AIM OF THE TASK -
Answer these questions from the excerpt below:
1. What did Awake Illinois call Illinois Gov. JB Pritzker last year?
2. In what year did Tod Roy originally diagnose Manson?
3. About what share of Google's global workforce do the 12,000 job cuts represent?

Awake Illinois “opposes gender identity and sexual orientation instruction in schools” and has called “kid-friendly suburban drag shows as ‘perverted,’ ” according to the Tribune. During Tuesday’s Des Plaines City Council meeting, some residents called Awake Illinois a “hate group.”
Last year, the group called Illinois Gov. JB Pritzker a “groomer” after he adopted new sex education measures for the state.
“What saddens me was the amount of hate that surfaced during all of this,” Onesti said in a statement. “People mailing bullets to me, asking their neighbors to fill my garbage cans with dog feces, countless hateful calls and outwardly targeting the Des Plaines Theatre, wishing its demise.” [Chicago Tribune]
3. A Northwestern University psychologist is among experts with a new theory on why Charles Manson ordered the 1969 killings
Experts are rethinking the idea that one of the most notorious American criminals of the 20th century was schizophrenic, my colleague Frank Main at the Chicago Sun-Times reports.
Tod Roy, the psychologist who originally diagnosed Manson in 1997, agreed at the time not to publish the materials from his evaluation until after Manson’s death.
Northwestern psychologist Alan Friedman and others recently published a paper saying the late criminal’s symptoms “were consistent with bipolar illness,” the Sun-Times reports.
“There has always been this controversy: Was he schizophrenic?” Friedman told the newspaper. “We found he was more on the manic end of the spectrum. He was an aggressive guy — antisocial, narcissistic, a psychopath.”
Manson didn’t demonstrate hallmarks of schizophrenia such as despair and feelings of alienation, Friedman said. [Chicago Sun-Times]
The 12,000 jobs cut represents about 6% of Google’s global workforce, NPR reports. Affected employees in the U.S. were notified Friday morning, while layoffs in other countries will take longer because of local labor laws, according to Google CEO Sundar Pichai.
It’s not clear how many of the job cuts were in the U.S. or in Chicago, where Google plans to buy and renovate the Thompson center in the Loop.
Tech companies including Microsoft, Amazon and Salesforce have been announcing massive layoffs throughout January.
As NPR reports: “The companies say they hired rapidly during the pandemic and now have to make serious cuts amid an uncertain economy.” [NPR]
Photographer Marty Perez has been capturing musicians on and off stages for decades. And his new book, Kill a Punk for Rock & Roll, highlights rock and blues in Chicago, Mark Guarino writes for WBEZ.

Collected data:
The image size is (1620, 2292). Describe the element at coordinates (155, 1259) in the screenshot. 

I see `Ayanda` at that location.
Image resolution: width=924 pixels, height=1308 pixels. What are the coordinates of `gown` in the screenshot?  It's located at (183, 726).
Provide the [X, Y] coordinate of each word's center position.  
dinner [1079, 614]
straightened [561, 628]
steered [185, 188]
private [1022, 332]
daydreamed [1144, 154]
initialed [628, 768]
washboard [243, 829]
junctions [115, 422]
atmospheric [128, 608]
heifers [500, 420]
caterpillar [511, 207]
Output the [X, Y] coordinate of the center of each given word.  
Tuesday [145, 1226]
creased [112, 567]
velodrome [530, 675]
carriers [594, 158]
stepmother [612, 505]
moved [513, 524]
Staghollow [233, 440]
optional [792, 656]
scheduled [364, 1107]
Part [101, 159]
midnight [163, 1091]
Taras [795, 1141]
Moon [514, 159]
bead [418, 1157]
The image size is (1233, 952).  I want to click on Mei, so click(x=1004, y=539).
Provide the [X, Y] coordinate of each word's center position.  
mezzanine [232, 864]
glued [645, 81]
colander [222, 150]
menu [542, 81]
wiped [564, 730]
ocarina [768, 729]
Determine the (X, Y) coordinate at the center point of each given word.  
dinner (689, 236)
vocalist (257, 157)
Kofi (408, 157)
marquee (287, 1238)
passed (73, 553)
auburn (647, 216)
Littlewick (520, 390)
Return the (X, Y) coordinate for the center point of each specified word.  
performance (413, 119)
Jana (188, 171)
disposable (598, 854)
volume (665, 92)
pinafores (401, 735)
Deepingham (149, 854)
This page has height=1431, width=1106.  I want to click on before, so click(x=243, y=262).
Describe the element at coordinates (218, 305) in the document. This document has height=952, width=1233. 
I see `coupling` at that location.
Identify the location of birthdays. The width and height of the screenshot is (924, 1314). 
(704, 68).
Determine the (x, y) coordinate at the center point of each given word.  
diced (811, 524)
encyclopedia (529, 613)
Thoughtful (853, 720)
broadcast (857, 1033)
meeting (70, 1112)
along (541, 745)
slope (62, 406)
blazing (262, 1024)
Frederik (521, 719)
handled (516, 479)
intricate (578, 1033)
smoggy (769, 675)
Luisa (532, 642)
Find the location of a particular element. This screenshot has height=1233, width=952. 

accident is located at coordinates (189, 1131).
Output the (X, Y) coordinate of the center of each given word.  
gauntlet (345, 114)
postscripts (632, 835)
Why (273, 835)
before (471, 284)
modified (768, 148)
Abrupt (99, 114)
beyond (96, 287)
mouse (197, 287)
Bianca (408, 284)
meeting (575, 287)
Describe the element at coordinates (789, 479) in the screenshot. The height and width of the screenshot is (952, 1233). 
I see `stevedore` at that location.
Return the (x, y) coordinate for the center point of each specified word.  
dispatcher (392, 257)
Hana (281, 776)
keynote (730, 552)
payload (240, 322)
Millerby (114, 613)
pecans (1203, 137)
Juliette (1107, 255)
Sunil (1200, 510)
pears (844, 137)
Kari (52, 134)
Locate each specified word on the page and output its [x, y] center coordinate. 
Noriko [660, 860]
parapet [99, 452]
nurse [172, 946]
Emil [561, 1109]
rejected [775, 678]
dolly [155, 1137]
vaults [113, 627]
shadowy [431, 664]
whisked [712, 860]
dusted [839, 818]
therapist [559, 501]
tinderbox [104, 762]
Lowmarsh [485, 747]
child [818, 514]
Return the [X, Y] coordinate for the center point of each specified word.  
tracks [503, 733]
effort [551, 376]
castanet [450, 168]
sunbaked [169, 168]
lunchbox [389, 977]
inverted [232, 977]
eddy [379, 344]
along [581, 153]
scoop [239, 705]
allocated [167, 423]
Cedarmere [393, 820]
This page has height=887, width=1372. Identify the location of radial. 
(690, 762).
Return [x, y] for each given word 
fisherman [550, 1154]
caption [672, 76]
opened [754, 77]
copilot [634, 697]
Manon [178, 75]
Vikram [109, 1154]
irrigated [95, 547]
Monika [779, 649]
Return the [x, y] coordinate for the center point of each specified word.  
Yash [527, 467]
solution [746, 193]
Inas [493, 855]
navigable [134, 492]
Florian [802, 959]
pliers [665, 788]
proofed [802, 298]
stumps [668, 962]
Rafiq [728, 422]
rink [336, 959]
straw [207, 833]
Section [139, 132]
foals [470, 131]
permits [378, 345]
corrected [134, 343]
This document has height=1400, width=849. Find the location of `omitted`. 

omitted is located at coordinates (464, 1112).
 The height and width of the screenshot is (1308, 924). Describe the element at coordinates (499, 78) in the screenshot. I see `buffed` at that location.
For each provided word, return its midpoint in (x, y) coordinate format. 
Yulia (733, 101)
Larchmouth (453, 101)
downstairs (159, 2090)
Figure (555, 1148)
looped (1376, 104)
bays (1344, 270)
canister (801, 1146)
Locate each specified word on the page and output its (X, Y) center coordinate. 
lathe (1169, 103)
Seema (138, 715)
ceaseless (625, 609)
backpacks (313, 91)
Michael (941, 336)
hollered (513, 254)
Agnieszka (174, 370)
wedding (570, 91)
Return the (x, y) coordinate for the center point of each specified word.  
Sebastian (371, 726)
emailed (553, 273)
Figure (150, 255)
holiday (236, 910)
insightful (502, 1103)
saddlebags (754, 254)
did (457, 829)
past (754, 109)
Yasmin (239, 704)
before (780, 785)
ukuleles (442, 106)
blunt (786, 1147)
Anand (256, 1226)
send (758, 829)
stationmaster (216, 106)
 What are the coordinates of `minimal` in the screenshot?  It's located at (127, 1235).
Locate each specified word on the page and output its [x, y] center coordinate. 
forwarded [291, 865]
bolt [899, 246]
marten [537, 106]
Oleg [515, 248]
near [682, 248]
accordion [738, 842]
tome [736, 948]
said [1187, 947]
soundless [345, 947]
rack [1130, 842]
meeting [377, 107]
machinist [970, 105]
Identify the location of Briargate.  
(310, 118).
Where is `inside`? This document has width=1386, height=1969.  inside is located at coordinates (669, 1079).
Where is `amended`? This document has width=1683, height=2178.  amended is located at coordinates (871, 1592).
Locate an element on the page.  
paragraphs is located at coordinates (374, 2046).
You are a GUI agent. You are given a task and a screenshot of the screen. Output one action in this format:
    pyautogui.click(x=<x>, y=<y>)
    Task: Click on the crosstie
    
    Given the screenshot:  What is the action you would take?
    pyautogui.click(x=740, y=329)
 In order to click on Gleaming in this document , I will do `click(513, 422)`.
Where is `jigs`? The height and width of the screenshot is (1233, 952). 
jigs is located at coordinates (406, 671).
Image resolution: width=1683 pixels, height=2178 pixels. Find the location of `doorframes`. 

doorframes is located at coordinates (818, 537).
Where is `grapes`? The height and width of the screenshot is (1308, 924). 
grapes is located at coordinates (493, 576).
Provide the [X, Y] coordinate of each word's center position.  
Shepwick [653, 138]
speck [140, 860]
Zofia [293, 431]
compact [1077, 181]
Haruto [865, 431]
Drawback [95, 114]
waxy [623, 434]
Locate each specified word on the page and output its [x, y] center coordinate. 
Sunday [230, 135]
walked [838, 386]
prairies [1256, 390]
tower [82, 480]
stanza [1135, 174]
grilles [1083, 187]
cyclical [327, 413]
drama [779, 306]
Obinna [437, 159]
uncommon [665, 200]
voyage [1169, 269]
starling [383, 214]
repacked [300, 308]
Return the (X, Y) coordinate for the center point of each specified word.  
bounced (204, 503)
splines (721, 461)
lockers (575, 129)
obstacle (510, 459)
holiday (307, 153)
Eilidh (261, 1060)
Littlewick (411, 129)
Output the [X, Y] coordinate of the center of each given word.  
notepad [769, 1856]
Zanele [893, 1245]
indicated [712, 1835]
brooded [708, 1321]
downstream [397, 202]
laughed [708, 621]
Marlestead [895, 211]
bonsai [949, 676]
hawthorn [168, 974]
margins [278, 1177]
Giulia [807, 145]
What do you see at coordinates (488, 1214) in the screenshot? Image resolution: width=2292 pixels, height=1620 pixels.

ANSWER SECTION -
1. A "groomer"
2. 1997
3. About 6%